• [GOAL] Show every line in the records below that contains the word "width". Case counts.
start TASK INPUT
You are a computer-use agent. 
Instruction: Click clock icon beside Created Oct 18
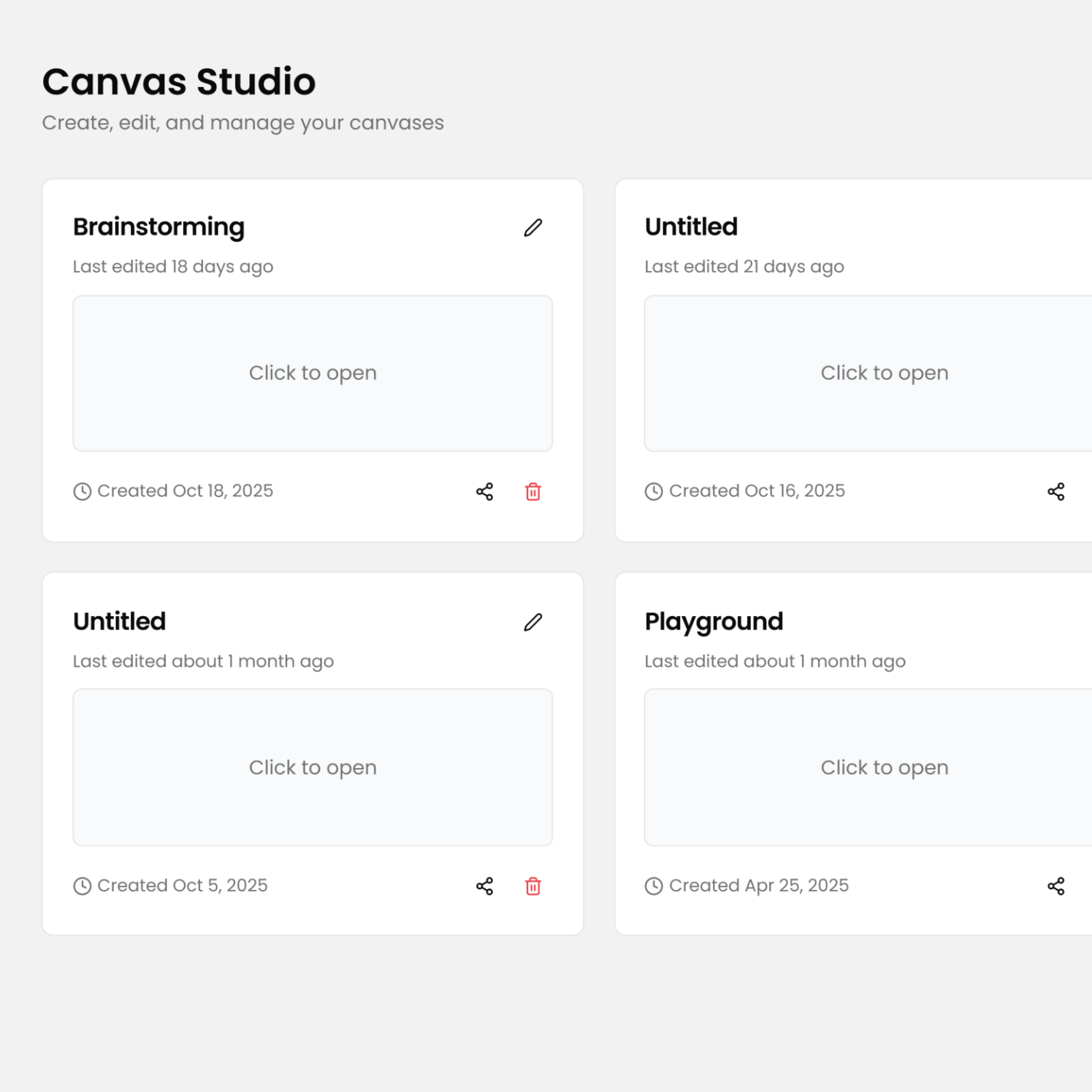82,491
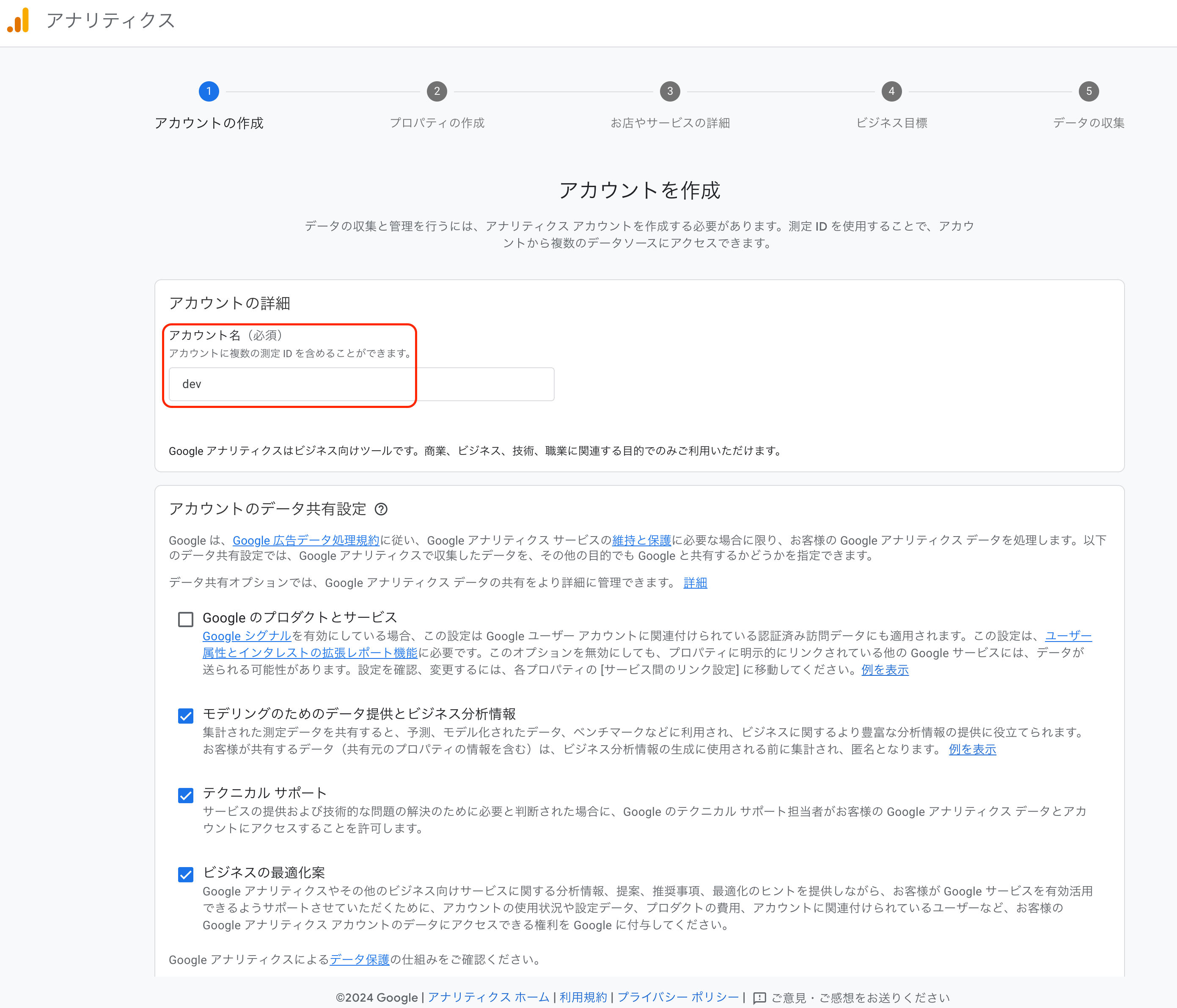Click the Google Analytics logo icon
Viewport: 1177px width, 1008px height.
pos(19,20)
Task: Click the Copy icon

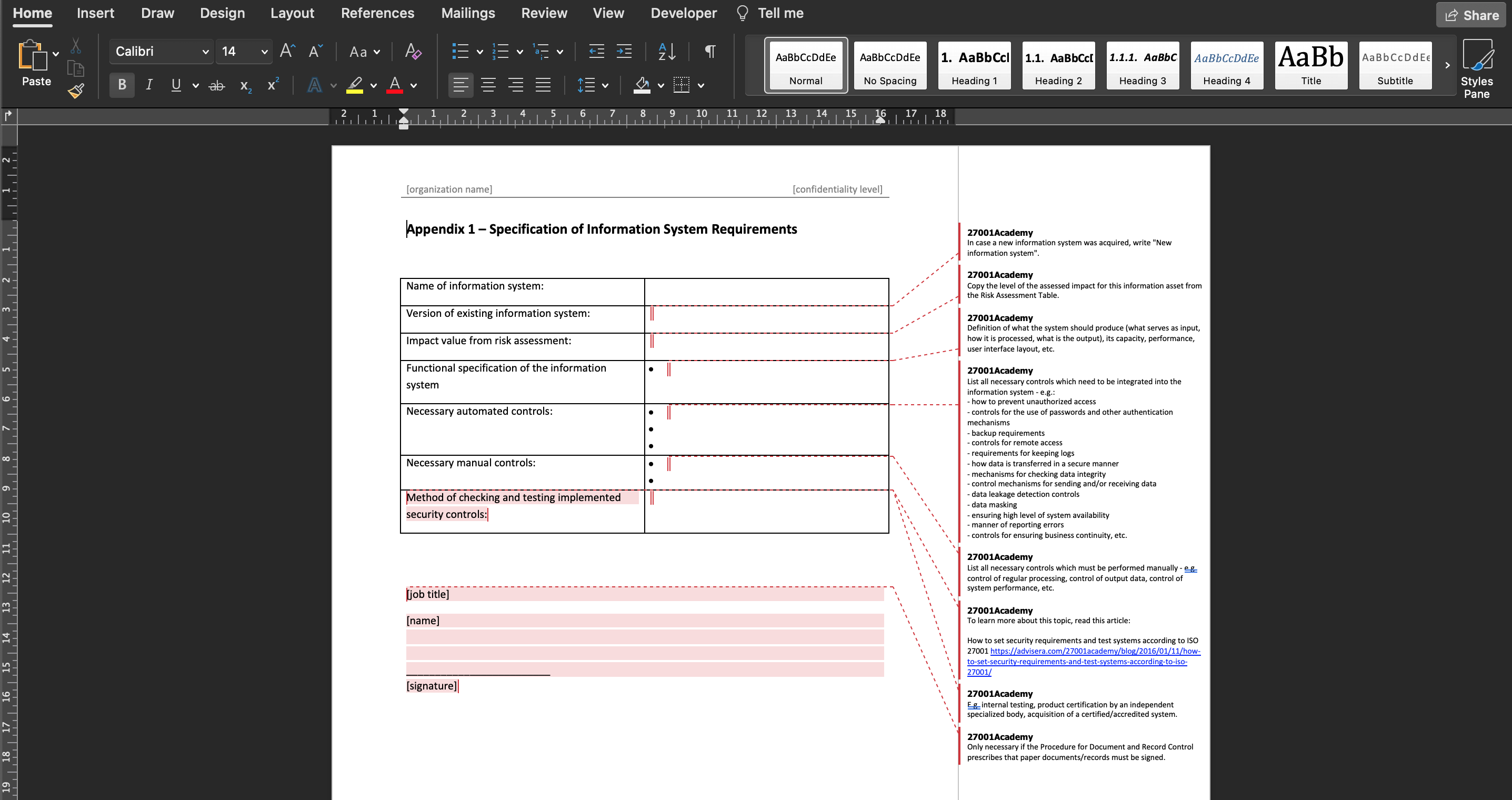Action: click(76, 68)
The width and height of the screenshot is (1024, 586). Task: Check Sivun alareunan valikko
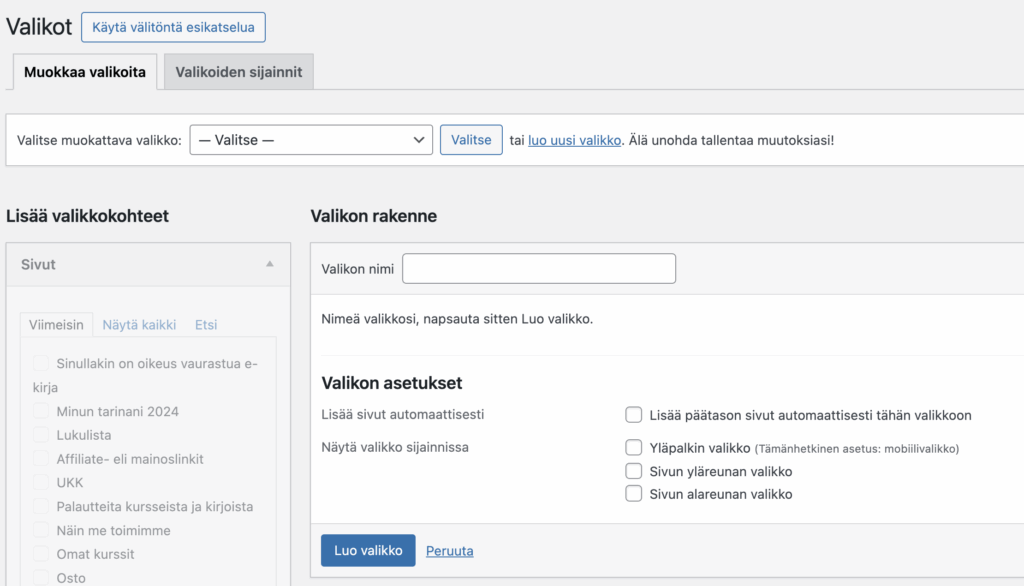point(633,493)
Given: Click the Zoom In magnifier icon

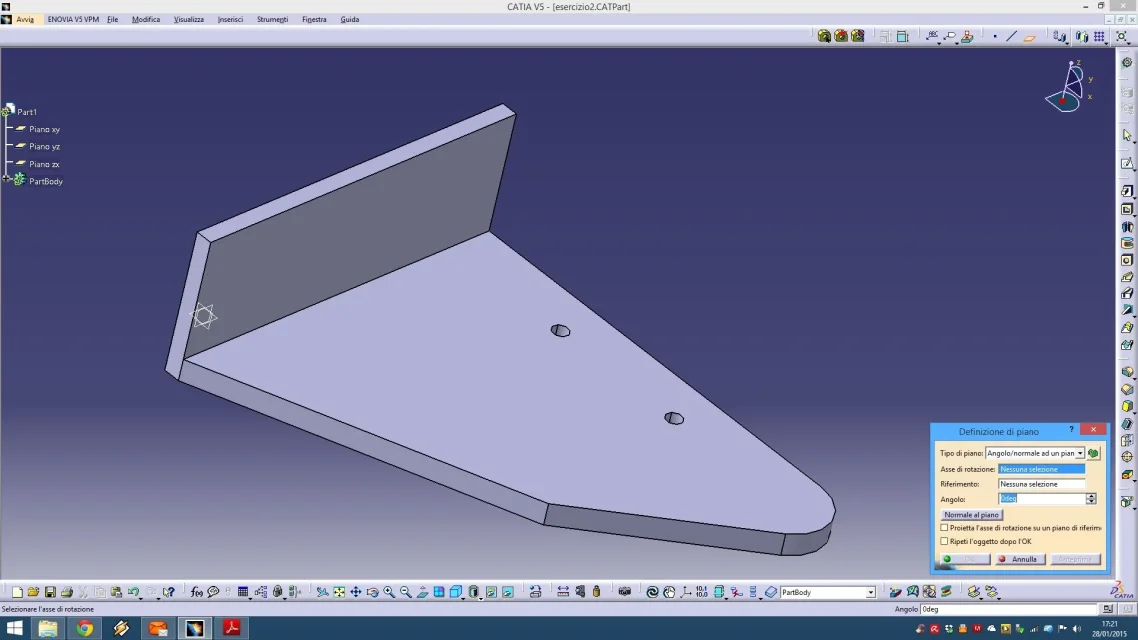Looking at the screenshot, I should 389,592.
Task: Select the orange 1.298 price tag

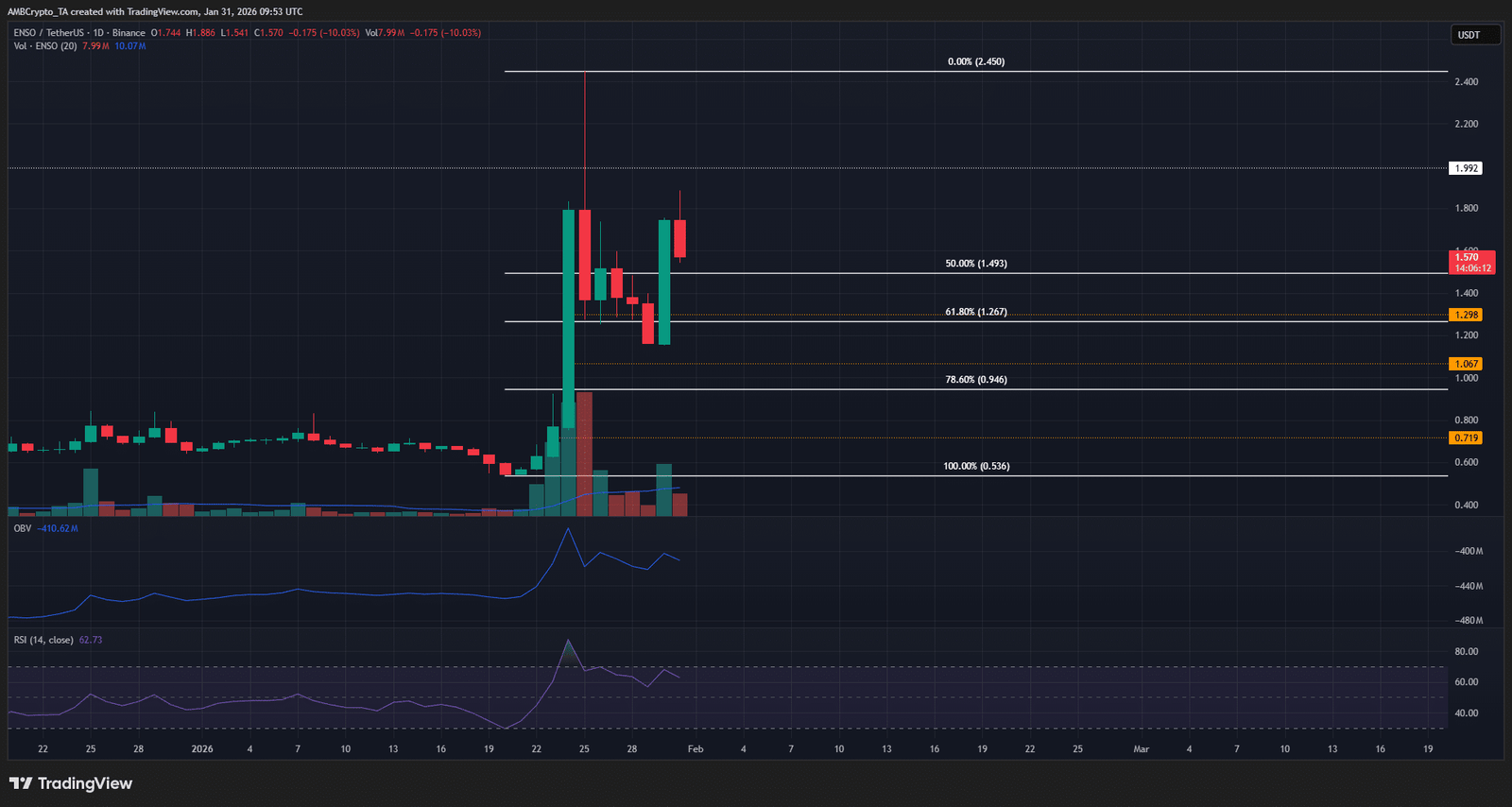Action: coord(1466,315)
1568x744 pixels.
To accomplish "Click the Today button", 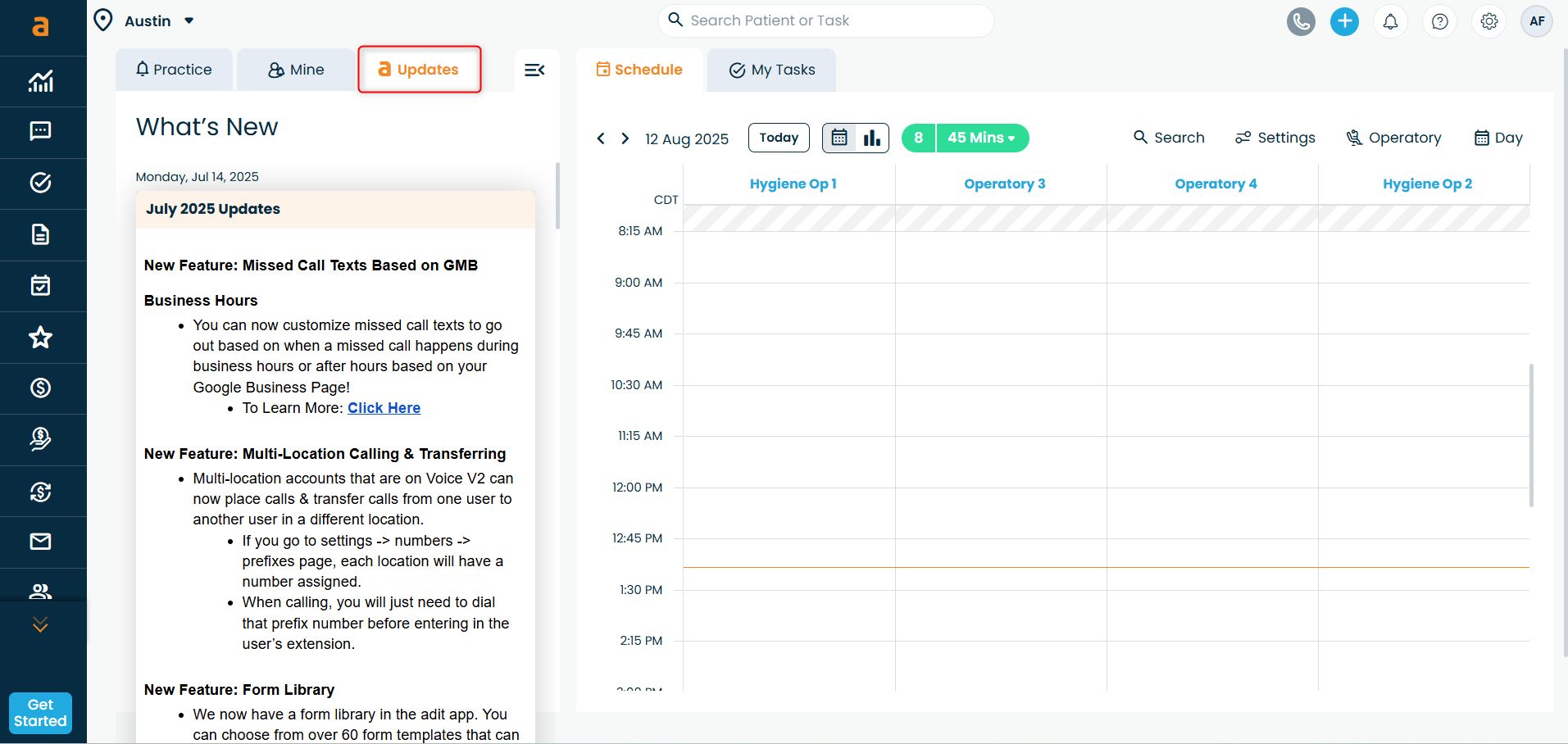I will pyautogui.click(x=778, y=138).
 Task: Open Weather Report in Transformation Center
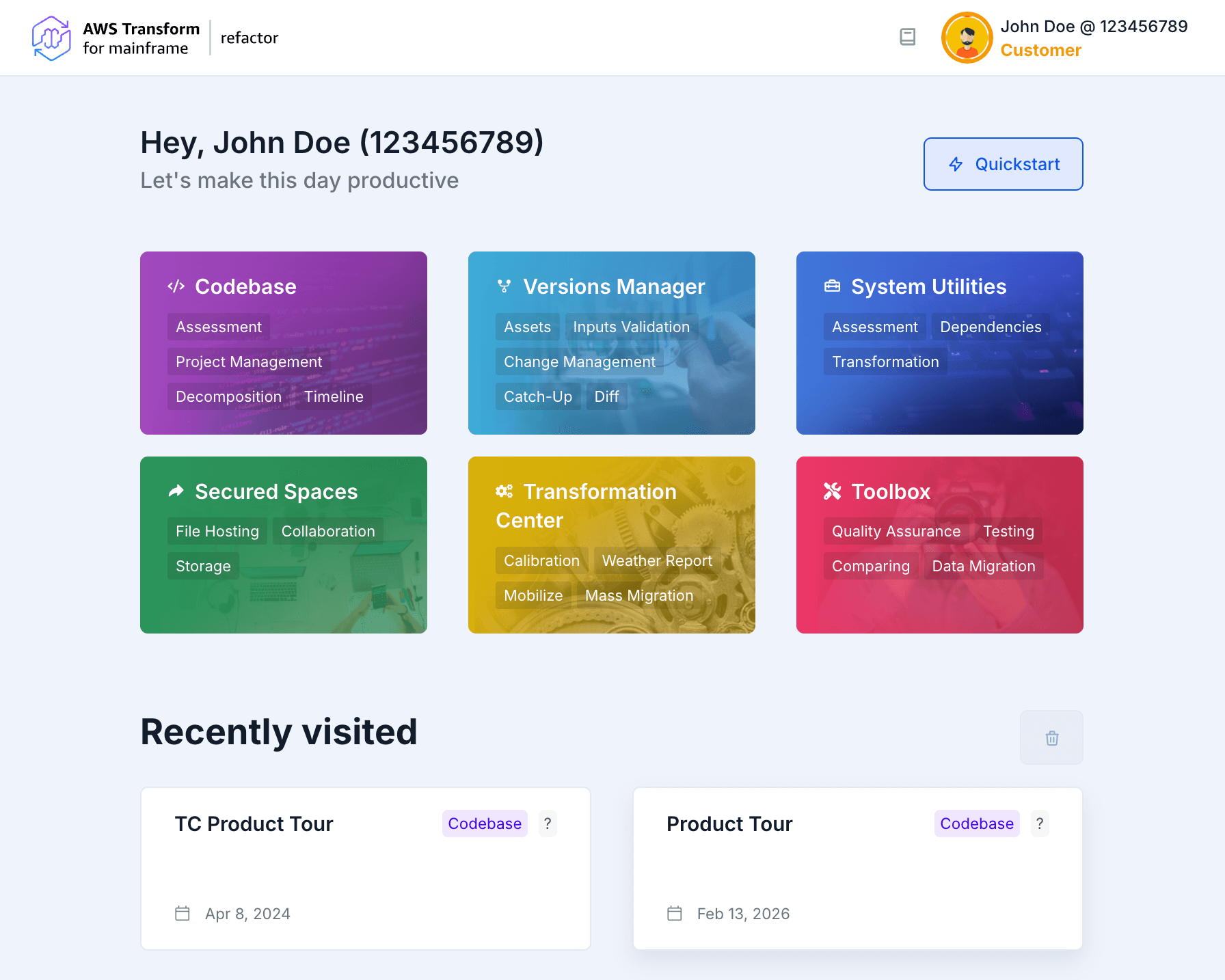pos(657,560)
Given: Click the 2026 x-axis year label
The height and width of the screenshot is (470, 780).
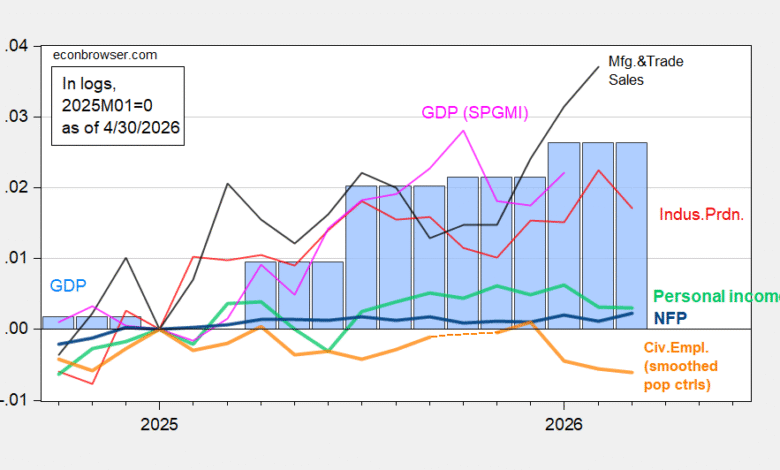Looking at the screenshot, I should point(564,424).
end TASK INPUT
• [PROBLEM SOLUTION]
Viewport: 1177px width, 1008px height.
The width and height of the screenshot is (1024, 586). Task: Check Sivun alareunan valikko
The height and width of the screenshot is (470, 780).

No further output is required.